While Dietrich was growing up in Buffalo in the 1960s and 1970s, the city was undergoing changes. The son of a black father and a white mother, Dietrich’s class was one of the first groups to transition to an integrated school. His father was a city bus driver and happened to be the driver on the first day of his son’s integration.

It was certainly different for the multiracial Dietrich, but his family still felt some of the pushback toward integration in schools.

“My father was black, but my mother was white,” Dietrich said. “So it was a little bit different for me, but being in their family, I suffered the same things that they had to go through. It was hard at times, but people were together and families were together.

Before arriving at the Council on Aging, Dietrich served as director of a facility for at-risk teens. He was a unicorn in that particular field.

Turnover rates were high, with many unable to cope with the aggressiveness of youth just a stone’s throw from the prison system. But Dietrich, despite being punched and spat on in the line of duty, became indispensable to operations and remained for 12 years.

Indeed, basketball has become a primary means of communication. Dietrich ran what was known as a Level 3 facility, which meant the next escalation involved being locked up in a detention center.

The kids were quickly running out of time – and options. Some were kicked out of seven different schools and returned report cards with all failing grades.

Through basketball, Dietrich stepped in and turned failing students into A/B honors recipients. They will then be allowed to play for their high school and high school basketball teams.

“I think I got more out of them than a lot of therapists,” Dietrich said. “During therapy, they’re just sitting there across from someone. But when you’re playing a sport like one-on-one basketball or just shooting around the world, you’re playing and their minds are at ease. They’re more open to telling you things.”

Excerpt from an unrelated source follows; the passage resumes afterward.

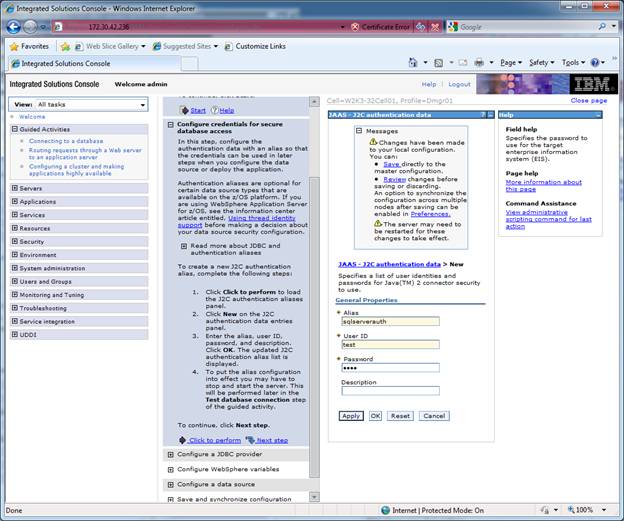The image size is (624, 521).
Task: Expand 'Configure a JDBC provider' step
Action: click(170, 455)
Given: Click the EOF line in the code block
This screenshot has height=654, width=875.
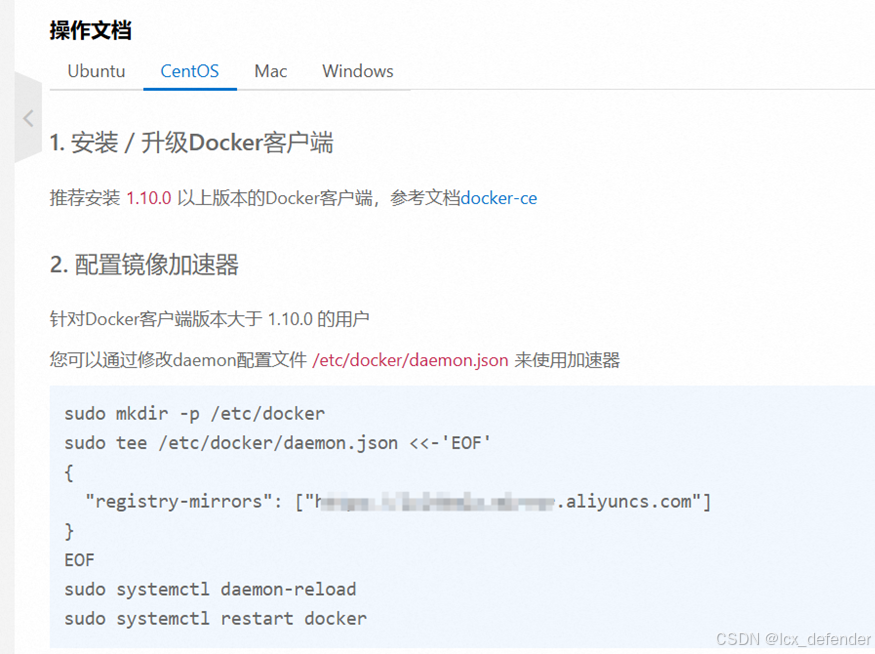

Dietrich interacts with a diverse population and the ball and basket, plus the antics on the court, de-escalate many situations.

“You talk about traveling, I had one kid running all over the court,” Dietrich recalled. “He would just hold the ball and start running. And then he would go and take a picture of it and think that was it. None of the children said anything to him, they just laughed.

After Dietrich was discharged from the army, he had to spend some time in a hospital in Virginia. His brother visited him and they went out to a local basketball court.

“We went out there and we’re still shooting, playing basketball,” Dietrich said.

Years later, the elder Dietrich never missed a beat.